Sugok Shin's Speech at the “Bye Bye Genpatsu (Nuclear Power Plant) 3.9 Kyoto”
http://www.youtube.com/watch?v=LiWATq6Djho
Since March 11, 2011, I have visited the disaster struck region for two years now. The reason is easy to explain. There were 91,147 foreign nationals living in five disaster struck prefectures (Aomori, Iwate, Miyagi, Fukushima, Ibaragi) at the time of the earthquake, yet only 23 were confirmed to be dead. I wanted to know what happened to other people.
I am firmly against nuclear power because I’ve learned that nuclear accidents destroy not only people’s bodies, but people themselves.
Television shows an idealized depiction of victims who are moving forward with their lives. But in reality, I have never met such people. Unfortunately, mass media does not show the real damage or suffering. It was one year before I finally learned the true stories of the victims. Survivors live in a state of uncertainty—never knowing whom they can talk to, and whom they cannot. The moment they voice fears towards nuclear radiation in Fukushima, they are attacked, ignored or ostracized. They don’t know how to differentiate between enemies and friends. They don’t know what they can say and to what extent. This is their everyday reality.
People criticize the parents who did not to evacuate. They attack them. But each survivor faces different circumstances, and many cannot migrate to other parts of Japan. In spite of this, those who stay are called “idiots,” while those who have evacuated are called “abandoners.” And those who have abandoned aren’t accepted when they attempt to return to their hometowns. Everyone is suffering. Their circumstances are destroying them. Eventually those who were called “abandoners” are known as “the vanished.”
Children Who Cannot Swing
Children are restricted from vigorous play outside, and as a result, their physical development is limited. 5-year-olds have the physical strength of 3-year-olds. Many 5-year-olds do not even have the strength to swing on a park swing. Without physical strength, their immune systems don’t develop properly and they are prone to illness.
Outlets for Suppressed Emotions
As parents and children suppress their emotions, and bullying amongst siblings emerges. Suppressed emotions need outlets, so where do they go? They go where there is little resistance: women and children. Cases of domestic violence have increased. I once visited a temporary home in the disaster struck region, and a woman approached me and asked me to tell the Ministry of Health, Labor and Welfare not to raise cigarette prices. I asked her why, and she said, “It’s only when my husband is smoking outside, that he doesn’t hit me.”
Foreign Wives
Right after the nuclear accident at the Fukushima Daiichi Power Plant, I received phone calls from a number of foreign wives living in the area. They said, “when I woke up this morning, all the Japanese were gone!” They didn’t know the Japanese words “genpatsu” (nuclear power plant) or “takadai ni hinan” (escape to the hills [to avoid tsunami]). These women were married to Japanese men, but from the Philippines, Thailand, South Korea, China and Vietnam. There was no multi-lingual support available, and so they were left behind. It has been 2 years. Each time I visit them, they tell me what they can in Japanese. But when I ask, “What really happened? How do you feel now?” They switch to their mother tongue, and I cannot understand. I cannot hear their stories. We need a hotline service where they can express their feelings in their own language.
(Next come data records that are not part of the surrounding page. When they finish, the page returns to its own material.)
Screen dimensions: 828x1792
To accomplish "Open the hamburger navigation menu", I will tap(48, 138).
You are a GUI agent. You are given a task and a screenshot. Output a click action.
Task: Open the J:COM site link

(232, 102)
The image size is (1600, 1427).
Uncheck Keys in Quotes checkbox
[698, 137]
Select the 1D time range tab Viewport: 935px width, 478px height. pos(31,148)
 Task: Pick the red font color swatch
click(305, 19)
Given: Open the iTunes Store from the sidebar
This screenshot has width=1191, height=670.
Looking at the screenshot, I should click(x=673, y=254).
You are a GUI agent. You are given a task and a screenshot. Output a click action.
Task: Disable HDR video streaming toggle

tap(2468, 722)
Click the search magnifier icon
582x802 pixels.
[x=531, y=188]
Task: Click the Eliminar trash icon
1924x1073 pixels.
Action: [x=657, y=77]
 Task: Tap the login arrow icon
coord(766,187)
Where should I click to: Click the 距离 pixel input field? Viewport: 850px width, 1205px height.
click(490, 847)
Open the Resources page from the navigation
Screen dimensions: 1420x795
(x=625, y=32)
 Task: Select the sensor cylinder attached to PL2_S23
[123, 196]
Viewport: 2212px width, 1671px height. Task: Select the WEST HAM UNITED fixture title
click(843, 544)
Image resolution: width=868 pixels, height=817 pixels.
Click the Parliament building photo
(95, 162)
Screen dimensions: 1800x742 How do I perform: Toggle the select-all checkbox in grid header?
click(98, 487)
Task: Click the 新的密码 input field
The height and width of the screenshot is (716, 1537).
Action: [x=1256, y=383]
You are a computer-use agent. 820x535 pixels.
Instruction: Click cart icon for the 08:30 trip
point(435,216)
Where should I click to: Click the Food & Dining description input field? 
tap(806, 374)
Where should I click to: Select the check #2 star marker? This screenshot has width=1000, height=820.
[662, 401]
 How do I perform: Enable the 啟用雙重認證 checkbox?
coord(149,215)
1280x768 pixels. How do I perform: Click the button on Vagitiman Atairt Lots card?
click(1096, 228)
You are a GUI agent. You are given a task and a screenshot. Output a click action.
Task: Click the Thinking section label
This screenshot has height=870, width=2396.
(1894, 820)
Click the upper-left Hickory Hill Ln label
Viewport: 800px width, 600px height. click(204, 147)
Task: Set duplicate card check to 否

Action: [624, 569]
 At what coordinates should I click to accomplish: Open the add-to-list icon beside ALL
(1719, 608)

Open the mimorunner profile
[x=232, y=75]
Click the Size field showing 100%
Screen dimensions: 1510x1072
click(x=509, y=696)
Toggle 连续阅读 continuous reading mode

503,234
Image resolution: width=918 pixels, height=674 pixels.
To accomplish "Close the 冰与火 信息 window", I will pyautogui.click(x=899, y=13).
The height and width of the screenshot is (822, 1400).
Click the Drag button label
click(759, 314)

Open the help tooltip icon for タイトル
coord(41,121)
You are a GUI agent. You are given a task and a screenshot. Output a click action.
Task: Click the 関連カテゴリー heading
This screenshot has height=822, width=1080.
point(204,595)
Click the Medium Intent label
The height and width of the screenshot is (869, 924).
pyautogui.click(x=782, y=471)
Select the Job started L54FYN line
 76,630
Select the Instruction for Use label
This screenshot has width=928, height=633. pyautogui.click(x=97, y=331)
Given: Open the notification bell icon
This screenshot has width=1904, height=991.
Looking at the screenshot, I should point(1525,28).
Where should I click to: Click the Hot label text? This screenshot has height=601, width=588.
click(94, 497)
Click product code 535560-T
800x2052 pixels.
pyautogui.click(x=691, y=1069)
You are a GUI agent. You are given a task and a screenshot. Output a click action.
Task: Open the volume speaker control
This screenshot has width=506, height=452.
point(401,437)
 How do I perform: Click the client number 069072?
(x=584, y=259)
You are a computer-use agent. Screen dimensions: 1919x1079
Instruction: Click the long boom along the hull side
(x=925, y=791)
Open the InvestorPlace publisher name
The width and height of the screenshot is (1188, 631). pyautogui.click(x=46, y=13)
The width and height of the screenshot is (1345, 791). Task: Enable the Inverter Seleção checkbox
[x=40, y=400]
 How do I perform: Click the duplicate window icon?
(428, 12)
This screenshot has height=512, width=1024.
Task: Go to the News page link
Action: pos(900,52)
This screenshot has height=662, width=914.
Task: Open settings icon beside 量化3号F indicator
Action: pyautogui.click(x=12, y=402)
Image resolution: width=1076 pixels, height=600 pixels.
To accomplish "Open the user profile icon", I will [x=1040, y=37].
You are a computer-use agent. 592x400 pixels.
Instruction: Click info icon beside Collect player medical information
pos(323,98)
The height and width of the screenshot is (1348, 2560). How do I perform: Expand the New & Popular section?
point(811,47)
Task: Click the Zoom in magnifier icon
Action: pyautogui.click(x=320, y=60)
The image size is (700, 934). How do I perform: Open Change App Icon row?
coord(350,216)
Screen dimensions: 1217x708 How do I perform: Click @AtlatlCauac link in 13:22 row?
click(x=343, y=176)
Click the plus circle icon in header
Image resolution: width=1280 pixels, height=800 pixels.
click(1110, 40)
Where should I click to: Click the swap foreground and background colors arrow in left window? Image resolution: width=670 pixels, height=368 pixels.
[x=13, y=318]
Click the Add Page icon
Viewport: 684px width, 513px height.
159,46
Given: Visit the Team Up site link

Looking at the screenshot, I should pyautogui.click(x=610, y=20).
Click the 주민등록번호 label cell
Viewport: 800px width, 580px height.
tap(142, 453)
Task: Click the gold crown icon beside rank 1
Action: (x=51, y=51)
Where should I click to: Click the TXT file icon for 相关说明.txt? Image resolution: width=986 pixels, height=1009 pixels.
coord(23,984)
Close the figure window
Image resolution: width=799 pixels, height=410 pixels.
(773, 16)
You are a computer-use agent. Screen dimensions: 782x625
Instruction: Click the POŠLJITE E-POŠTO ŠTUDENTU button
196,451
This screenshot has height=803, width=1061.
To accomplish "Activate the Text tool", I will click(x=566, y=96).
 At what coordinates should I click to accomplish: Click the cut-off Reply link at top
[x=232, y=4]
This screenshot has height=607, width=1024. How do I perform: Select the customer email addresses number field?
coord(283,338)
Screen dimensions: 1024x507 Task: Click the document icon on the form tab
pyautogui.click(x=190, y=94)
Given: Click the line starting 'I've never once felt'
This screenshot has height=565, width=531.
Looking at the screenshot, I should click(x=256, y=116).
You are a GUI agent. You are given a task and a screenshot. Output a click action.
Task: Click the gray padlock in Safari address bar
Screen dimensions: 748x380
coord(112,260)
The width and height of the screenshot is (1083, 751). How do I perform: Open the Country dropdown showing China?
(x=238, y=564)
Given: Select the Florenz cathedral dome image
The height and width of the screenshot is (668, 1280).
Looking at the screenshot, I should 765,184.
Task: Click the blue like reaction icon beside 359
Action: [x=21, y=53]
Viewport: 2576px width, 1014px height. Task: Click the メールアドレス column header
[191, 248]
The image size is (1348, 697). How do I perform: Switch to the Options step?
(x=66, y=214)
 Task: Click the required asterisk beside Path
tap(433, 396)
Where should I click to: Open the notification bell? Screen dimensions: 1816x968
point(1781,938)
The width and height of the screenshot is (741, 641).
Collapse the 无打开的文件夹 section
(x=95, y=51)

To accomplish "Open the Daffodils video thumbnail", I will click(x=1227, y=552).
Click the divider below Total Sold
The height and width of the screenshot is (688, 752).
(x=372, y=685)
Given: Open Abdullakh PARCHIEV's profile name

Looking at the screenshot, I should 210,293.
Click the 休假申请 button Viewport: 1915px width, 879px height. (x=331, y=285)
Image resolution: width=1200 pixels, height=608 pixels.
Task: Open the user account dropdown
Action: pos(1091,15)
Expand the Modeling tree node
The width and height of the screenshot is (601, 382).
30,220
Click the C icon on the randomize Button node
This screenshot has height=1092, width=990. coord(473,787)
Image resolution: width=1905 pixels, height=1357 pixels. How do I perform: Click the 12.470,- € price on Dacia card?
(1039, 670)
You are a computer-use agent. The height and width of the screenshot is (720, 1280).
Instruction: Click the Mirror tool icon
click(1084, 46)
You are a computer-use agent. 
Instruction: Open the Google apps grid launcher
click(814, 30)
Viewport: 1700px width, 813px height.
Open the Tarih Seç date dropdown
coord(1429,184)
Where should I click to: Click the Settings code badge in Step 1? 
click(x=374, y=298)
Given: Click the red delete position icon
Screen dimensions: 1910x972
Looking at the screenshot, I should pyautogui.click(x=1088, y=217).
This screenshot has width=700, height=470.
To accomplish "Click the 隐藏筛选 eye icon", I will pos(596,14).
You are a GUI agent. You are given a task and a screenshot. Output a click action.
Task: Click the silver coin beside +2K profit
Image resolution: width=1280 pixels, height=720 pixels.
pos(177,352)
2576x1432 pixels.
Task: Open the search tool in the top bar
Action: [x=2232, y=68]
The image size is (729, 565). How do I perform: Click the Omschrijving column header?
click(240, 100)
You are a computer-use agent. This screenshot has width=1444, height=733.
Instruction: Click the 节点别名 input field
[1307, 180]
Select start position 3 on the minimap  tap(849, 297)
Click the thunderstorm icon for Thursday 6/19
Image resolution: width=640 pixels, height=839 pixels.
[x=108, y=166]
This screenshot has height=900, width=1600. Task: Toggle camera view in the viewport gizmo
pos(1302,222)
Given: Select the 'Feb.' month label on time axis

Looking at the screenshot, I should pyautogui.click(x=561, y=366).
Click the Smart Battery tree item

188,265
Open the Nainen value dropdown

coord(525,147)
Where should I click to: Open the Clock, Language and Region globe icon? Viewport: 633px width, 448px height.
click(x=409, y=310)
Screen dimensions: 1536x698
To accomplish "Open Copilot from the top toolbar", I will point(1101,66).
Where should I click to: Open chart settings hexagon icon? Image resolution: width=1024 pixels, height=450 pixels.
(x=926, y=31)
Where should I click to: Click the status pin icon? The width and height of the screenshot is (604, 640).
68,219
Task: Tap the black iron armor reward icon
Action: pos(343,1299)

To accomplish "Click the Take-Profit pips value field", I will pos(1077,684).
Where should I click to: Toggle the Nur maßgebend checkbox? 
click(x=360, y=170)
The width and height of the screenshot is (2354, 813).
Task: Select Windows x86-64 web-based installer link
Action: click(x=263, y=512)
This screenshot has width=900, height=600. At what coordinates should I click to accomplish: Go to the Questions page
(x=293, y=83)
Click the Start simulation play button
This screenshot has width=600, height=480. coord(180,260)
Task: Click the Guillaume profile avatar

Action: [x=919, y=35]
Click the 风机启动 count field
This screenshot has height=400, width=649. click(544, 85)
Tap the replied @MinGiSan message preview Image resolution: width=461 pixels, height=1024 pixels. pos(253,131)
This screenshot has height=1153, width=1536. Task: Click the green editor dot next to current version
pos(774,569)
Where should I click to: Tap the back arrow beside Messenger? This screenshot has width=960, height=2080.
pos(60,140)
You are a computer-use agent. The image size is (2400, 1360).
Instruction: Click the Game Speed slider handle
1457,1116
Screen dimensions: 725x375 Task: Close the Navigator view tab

Single Mothers and Self Blame
Japanese media creates a narrative in which a “normative family,” made up of a father and a mother, is seen as crucial for helping children recover from the disasters. Single mothers suffer as they see their lives in the context of the traditional family; they often feel it is because they could not sustain a normative family structure that their children experience difficulties. Often working two or three part-time jobs just to get by even before the earthquake, the disappearance of jobs following the nuclear accident pushes these women to suffer even more. They accumulate large debts without even realizing it.
Discrimination
Companies were the first to discriminate after the nuclear accident. It began with foreign-affiliated insurance companies denying cancer insurance to people in Fukushima. Likely due to their increased risk. Hotels were next. Many would not let people from Fukushima stay because of the potential reaction from other guests. In evacuation areas cars are vandalized, and in schools children are bullied, told that their bodies are “full of radioactivity” and “infectious.” Consequently, many children suffer from anxiety disorder and depression.
Situations like these now take place everywhere. The unfortunate outcome is fractured lives, lack of security, and miserable days regardless of whether or not a victim evacuated.
“Fukushima” has become a new “buraku“ outcast group, born from modern Japan. Fukushima discrimination is the same discrimination we once saw towards 2nd and 3rd generation atomic bomb victims of Hiroshima and Nagasaki, which many of us believed was a thing of the past. Fukushima is also the cause of insurmountable environmental pollution, yet nuclear power plants continued to emerge as a direct result of such discrimination. As we strive towards a new era, we must not discriminate against the victims, the suffering, or the vulnerable. If we live this way, we can fight back against proponents of nuclear power; it is the way I choose to live.